PASSAGE TO READ
*-*-*
Organization and Operations

 

Electronic Cigarettes International Group, Ltd. and its consolidated subsidiaries (collectively referred to as the “Company”) have prepared the accompanying consolidated financial statements in accordance with accounting principles generally accepted in the United States of America (“U.S. GAAP”). The Company is an independent marketer and distributor of vaping products and electronic cigarettes (“E-cigarettes”) which are manufactured by third party suppliers at the direction of the Company. E-cigarettes are battery-powered products that simulate tobacco smoking through inhalation of nicotine vapor without the smoke, ash and smell, or the tar, carbon monoxide, and other chemicals found in traditional cigarettes.

 

Reverse Stock Split

 

On March 23, 2015, the Company effected a one-for-fifteen reverse split of its common stock. Accordingly, all references to the number of common shares and the price per share for transactions prior to the reverse split have been retroactively restated.

 

Revisions to 2014 Financial Statements

 

In the course of preparing the Company’s 2015 financial statements, management discovered two errors that affected the previously issued 2014 financial statements, as follows:

 

  The first reporting error relates to the $5,000 compensatory earn-out agreement entered into in connection with the acquisition of VIP as discussed in Note 4. In the previously issued financial statements for 2014, the Company capitalized this $5,000 payment as goodwill but under U.S. GAAP it should have been included in compensation expense.
*-*-*
EXERCISE DIRECTIONS
In the financial statement notes above, what kind of reverse split of its common stock did the Company carry out on March 23, 2015?

GIVEN INFORMATION
*-*-*
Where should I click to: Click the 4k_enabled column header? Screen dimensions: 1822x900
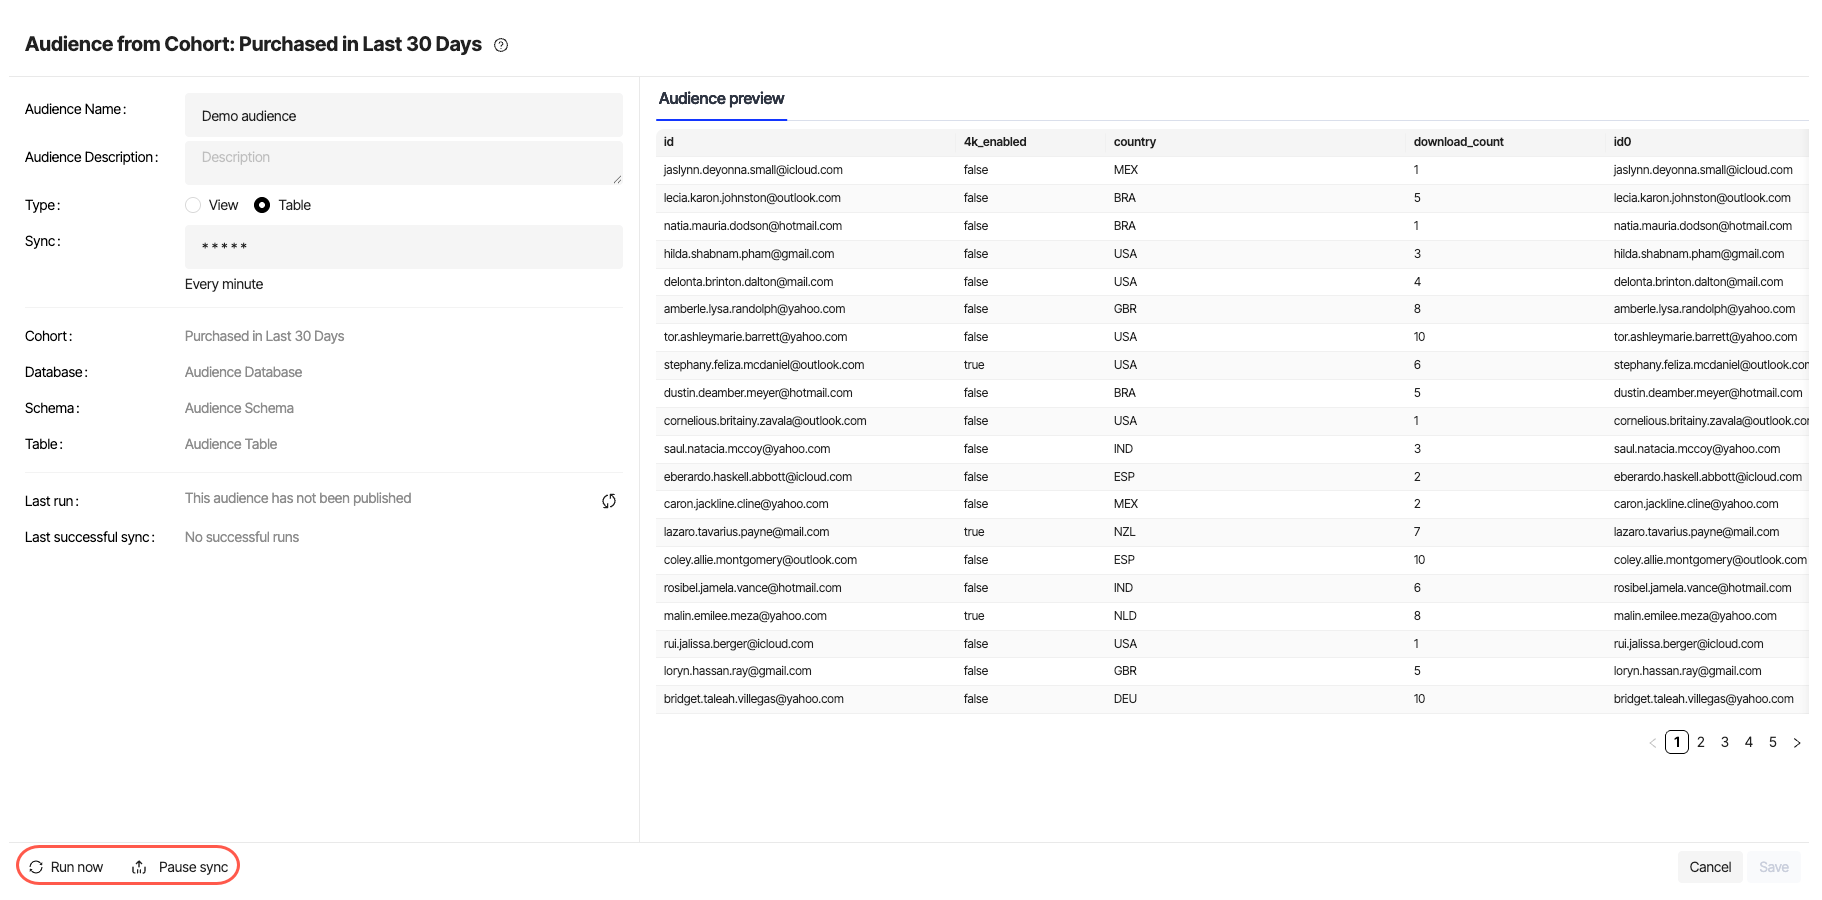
*-*-*
ANSWER TO THIS PROBLEM
A one-for-fifteen reverse split.